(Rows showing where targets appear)

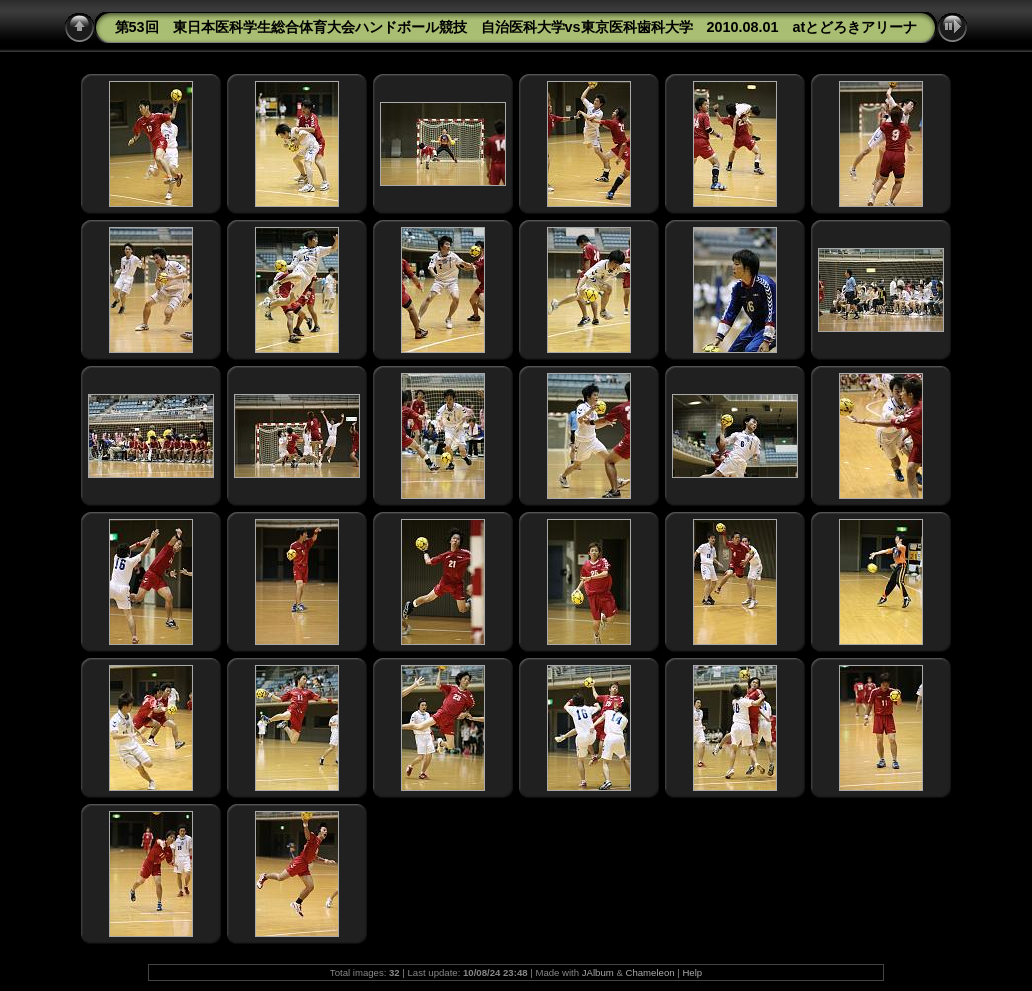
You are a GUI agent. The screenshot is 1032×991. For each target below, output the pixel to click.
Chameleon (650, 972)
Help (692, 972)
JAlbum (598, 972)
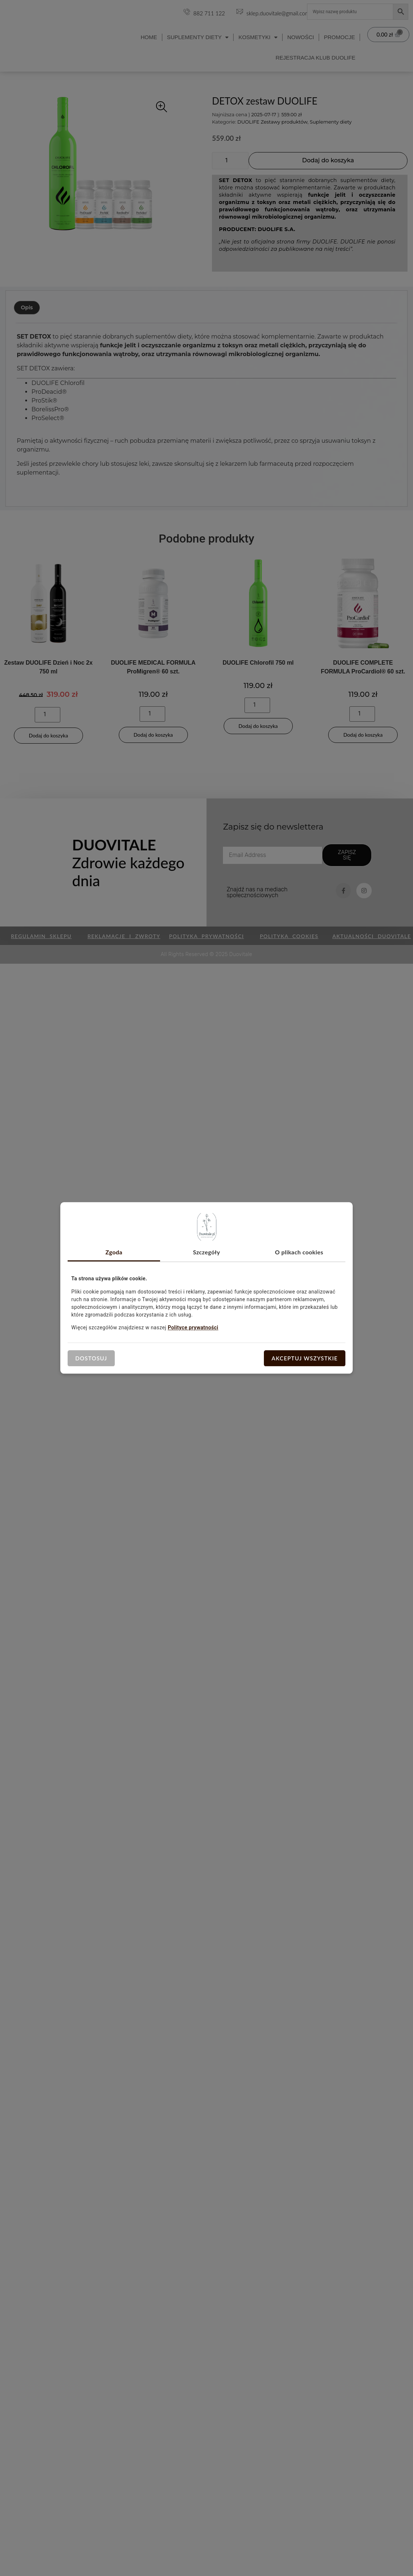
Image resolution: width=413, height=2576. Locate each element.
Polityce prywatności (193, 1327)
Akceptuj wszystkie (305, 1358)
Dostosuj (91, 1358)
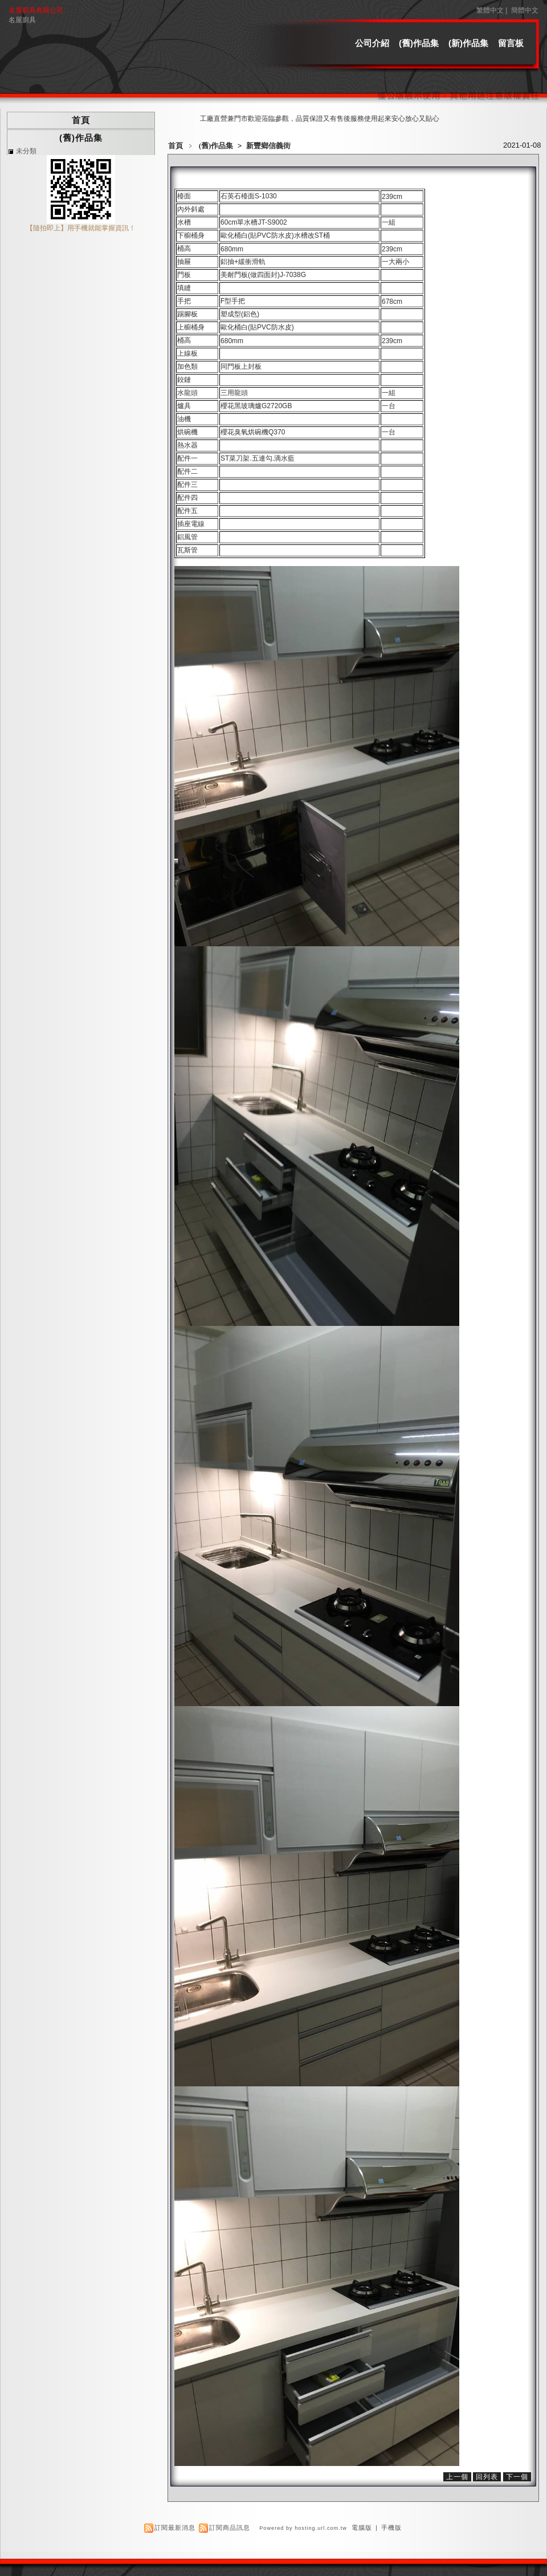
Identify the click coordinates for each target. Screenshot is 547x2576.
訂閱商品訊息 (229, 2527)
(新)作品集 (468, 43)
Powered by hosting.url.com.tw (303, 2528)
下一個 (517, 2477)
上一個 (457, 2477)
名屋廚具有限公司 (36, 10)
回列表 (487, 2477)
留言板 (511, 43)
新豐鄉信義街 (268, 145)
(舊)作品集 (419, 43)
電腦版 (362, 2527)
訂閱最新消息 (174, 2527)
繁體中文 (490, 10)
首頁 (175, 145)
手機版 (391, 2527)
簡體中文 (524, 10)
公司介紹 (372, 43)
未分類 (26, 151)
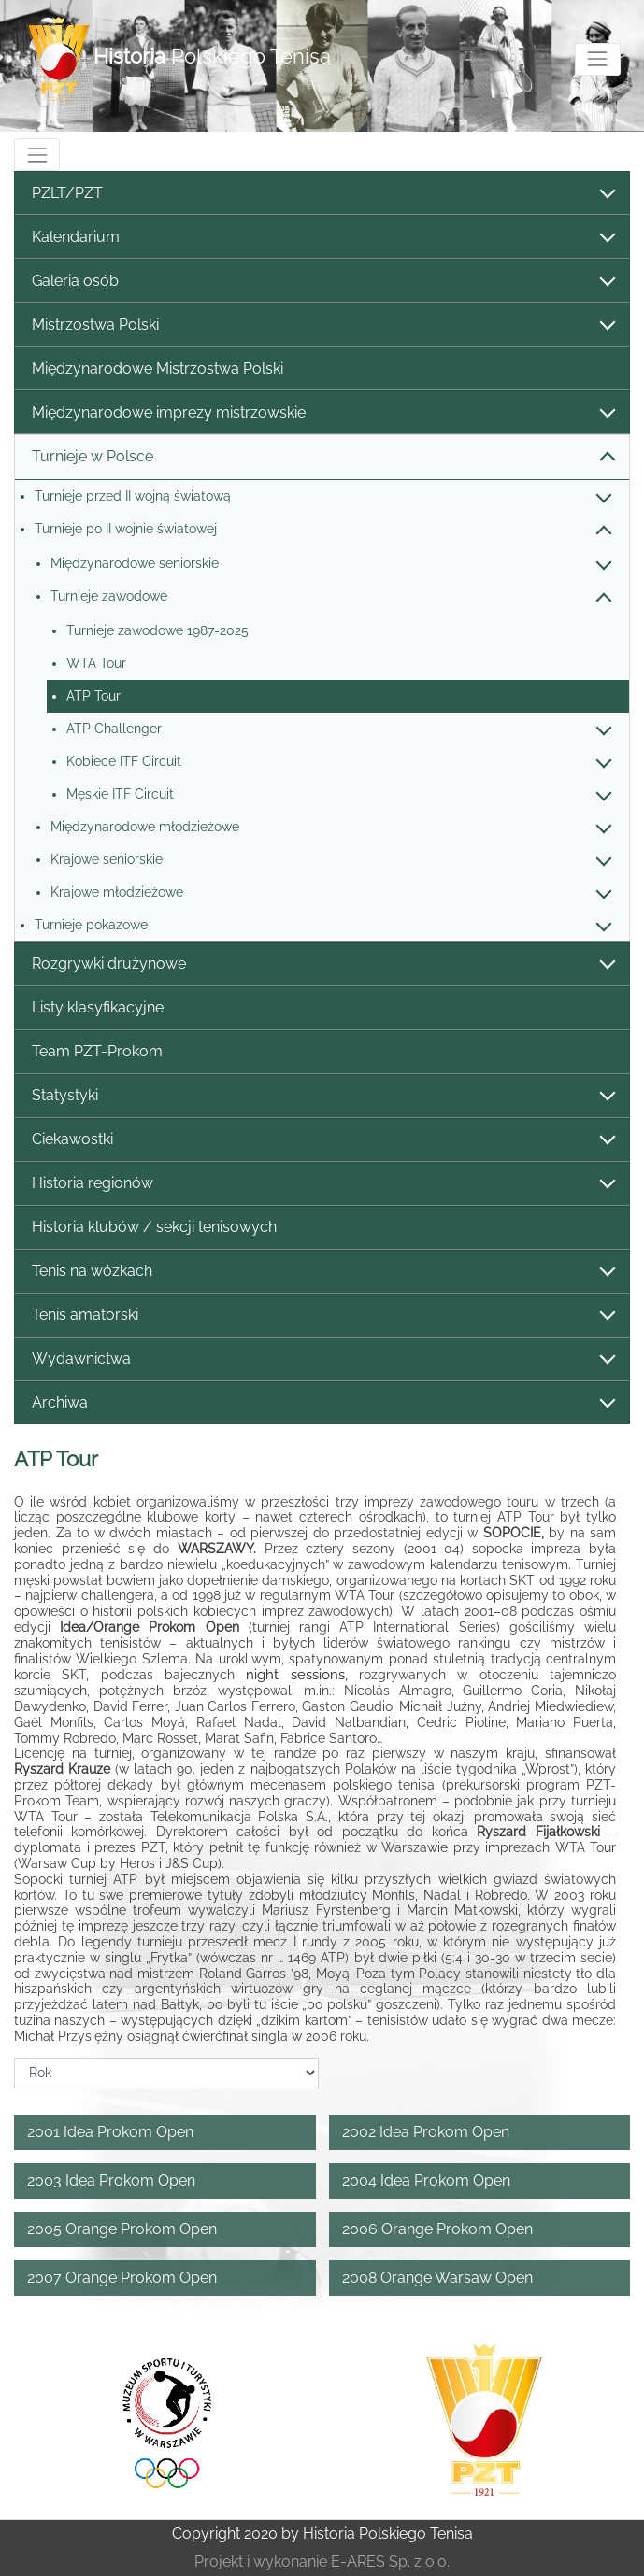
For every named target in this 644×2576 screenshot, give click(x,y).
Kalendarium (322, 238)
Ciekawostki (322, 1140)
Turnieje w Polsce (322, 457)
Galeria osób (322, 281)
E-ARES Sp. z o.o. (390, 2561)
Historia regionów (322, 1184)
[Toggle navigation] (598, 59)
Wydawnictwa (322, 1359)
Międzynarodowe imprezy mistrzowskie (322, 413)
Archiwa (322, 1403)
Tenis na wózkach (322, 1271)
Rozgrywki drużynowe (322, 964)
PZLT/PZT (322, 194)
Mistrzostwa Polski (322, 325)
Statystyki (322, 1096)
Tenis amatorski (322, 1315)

■ **Your objective**
Turn these lines into a JSON list of strings, with one string per line and no blank lines. Leave the pictures out.

■ **Written answer**
[
  "You are a GUI agent. The screenshot is 1032×991. For each target below, output the pixel to click.",
  "Chameleon (650, 972)",
  "Help (692, 972)",
  "JAlbum (598, 972)",
  "Image resolution: width=413, height=2576. Locate each element.",
  "Polityce prywatności (193, 1327)",
  "Akceptuj wszystkie (305, 1358)",
  "Dostosuj (91, 1358)",
  "Identify the click coordinates for each target. Screenshot is 547x2576.",
  "訂閱商品訊息 (229, 2527)",
  "(新)作品集 (468, 43)",
  "Powered by hosting.url.com.tw (303, 2528)",
  "下一個 (517, 2477)",
  "上一個 (457, 2477)",
  "名屋廚具有限公司 (36, 10)",
  "回列表 (487, 2477)",
  "留言板 (511, 43)",
  "新豐鄉信義街 (268, 145)",
  "(舊)作品集 (419, 43)",
  "電腦版 (362, 2527)",
  "訂閱最新消息 (174, 2527)",
  "繁體中文 (490, 10)",
  "首頁 (175, 145)",
  "手機版 (391, 2527)",
  "簡體中文 (524, 10)",
  "公司介紹 (372, 43)",
  "未分類 (26, 151)",
  "For every named target in this 644×2576 screenshot, give click(x,y).",
  "Kalendarium (322, 238)",
  "Ciekawostki (322, 1140)",
  "Turnieje w Polsce (322, 457)",
  "Galeria osób (322, 281)",
  "E-ARES Sp. z o.o. (390, 2561)",
  "Historia regionów (322, 1184)",
  "[Toggle navigation] (598, 59)",
  "Wydawnictwa (322, 1359)",
  "Międzynarodowe imprezy mistrzowskie (322, 413)",
  "Archiwa (322, 1403)",
  "Tenis na wózkach (322, 1271)",
  "Rozgrywki drużynowe (322, 964)",
  "PZLT/PZT (322, 194)",
  "Mistrzostwa Polski (322, 325)",
  "Statystyki (322, 1096)",
  "Tenis amatorski (322, 1315)"
]